Clarice Streets a quality management and compliance consultant and ATC Certification auditor specialising in the pharmaceutical industry, based in the US.

In this blog, Clarice talks about bringing her experience and insights from the pharmaceutical industry to the localisation space, and how ISO standards help companies working with clients in regulated industries demonstrate their compliance.

Tell us about your background

I started my quality management journey in the pharmaceutical industry, so most of my experience is from a very highly regulated space. From there, I made a very non-traditional switch to working in a localisation company focusing on life sciences.

Before setting up my own consultancy and joining ATC Certification as an auditor, I had the privilege of building RWS Life Sciences’ quality management systems, and steering the company through its ISO audits and certification.

The scary stuff: an unregulated industry

I have to admit, it was scary at times, leaving a very black-and-white regulated industry and coming into the unregulated language services industry, but still working with the same high-risk, very critical content with huge potential business and safety implications.

The lightbulb moment for me was in realising that regardless of the industry, the principles of quality management are the same. Whether you’re making or marketing drugs, or translating documents for marketing, regulatory submissions, or clinical research, implementing robust quality management processes will always be worth your while and generally follows the same principles.

Where the skill of the quality manager at an LSP specialising in the pharmaceutical industry comes into play is in calibrating controls to appropriate levels, mitigating risks, and understanding and applying fit-for-purpose processes with the audit trails and objective evidence of compliance that are non-negotiable requirements for regulated client companies.

Lessons from the other side

Today, I support my consultancy and ATC Certification clients in implementing ISO standards ranging from ISO 9001 to ISO 17100 for translation services, and ISO 13485 for medical devices, as well as quality system and compliance consulting and auditing for globally regulated companies.

What I see very clearly now is that ISO standards, especially the quality management and process standards we see in the LSP space, are intended as a starting point for continuous process and quality improvements.

In a regulated industry such as the pharmaceutical one, the focus is much more on fitting into a very tightly controlled box. On our side, we can – and should – focus on implementing the standards in a way that supports and improves business activities, not just to gain certification for marketing purposes, or to pass a client audit.

What about ISO 13485?

Many language service companies working with clients in regulated industries recognise the need to align themselves with their clients’ standard requirements. For medical devices, one of those standards is of course ISO 13485.

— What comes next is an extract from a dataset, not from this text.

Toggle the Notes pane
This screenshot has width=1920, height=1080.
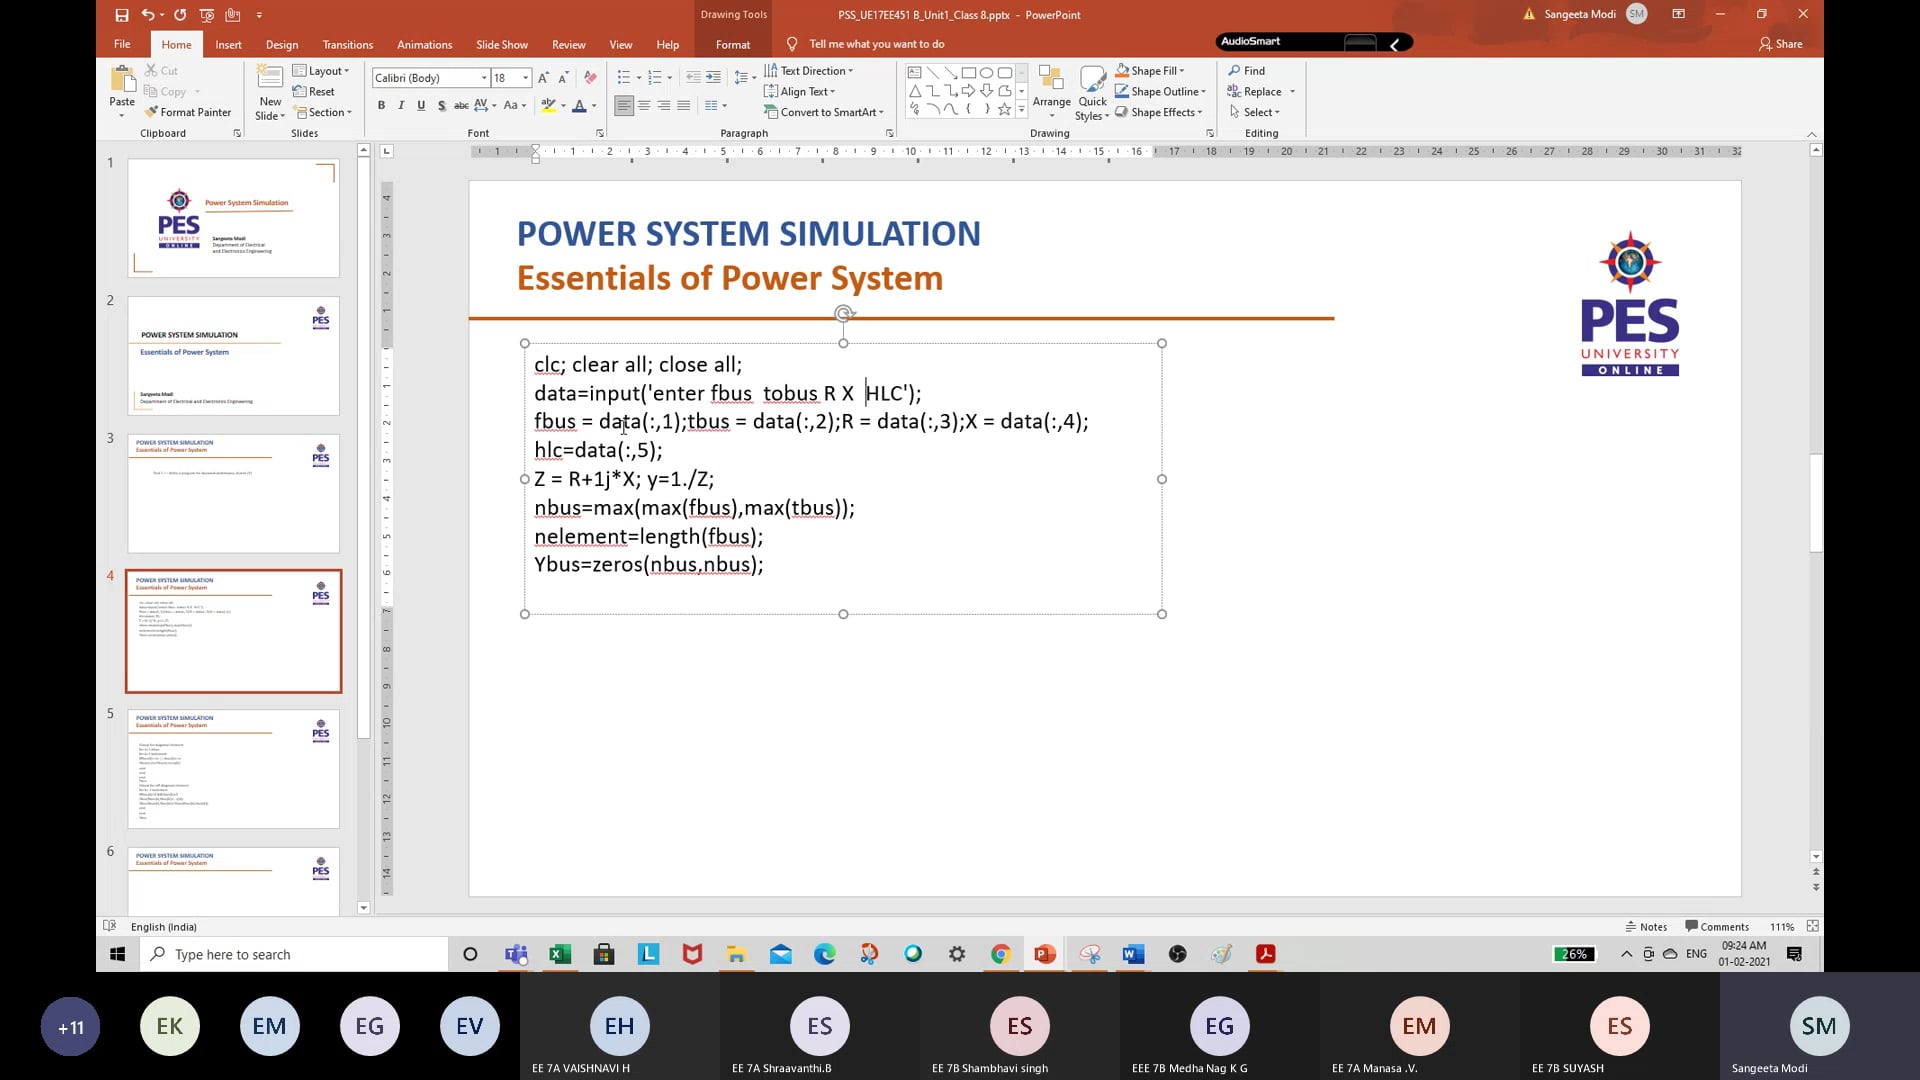[1646, 926]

With ISO 13485, I think you’ve got to learn how to walk before you can run, so you have to look at implementing a really good quality management system first.

As quality management system standards, ISO 9001 and 13485 have a lot in common, but with 13485, you also need to consider what additional controls can and should apply to your language service operations.

A core question around 13485 is the requirement for the validation of your quality management system. What does that mean for you and your clients? What does software validation mean for your clients? It’s definitely something different in the regulated space than in other localisation work, and pretty heavy at that.

But regardless of the standards you go for, to me, the real benefits come from implementing the right ISO standards that make sense and add value to your operations.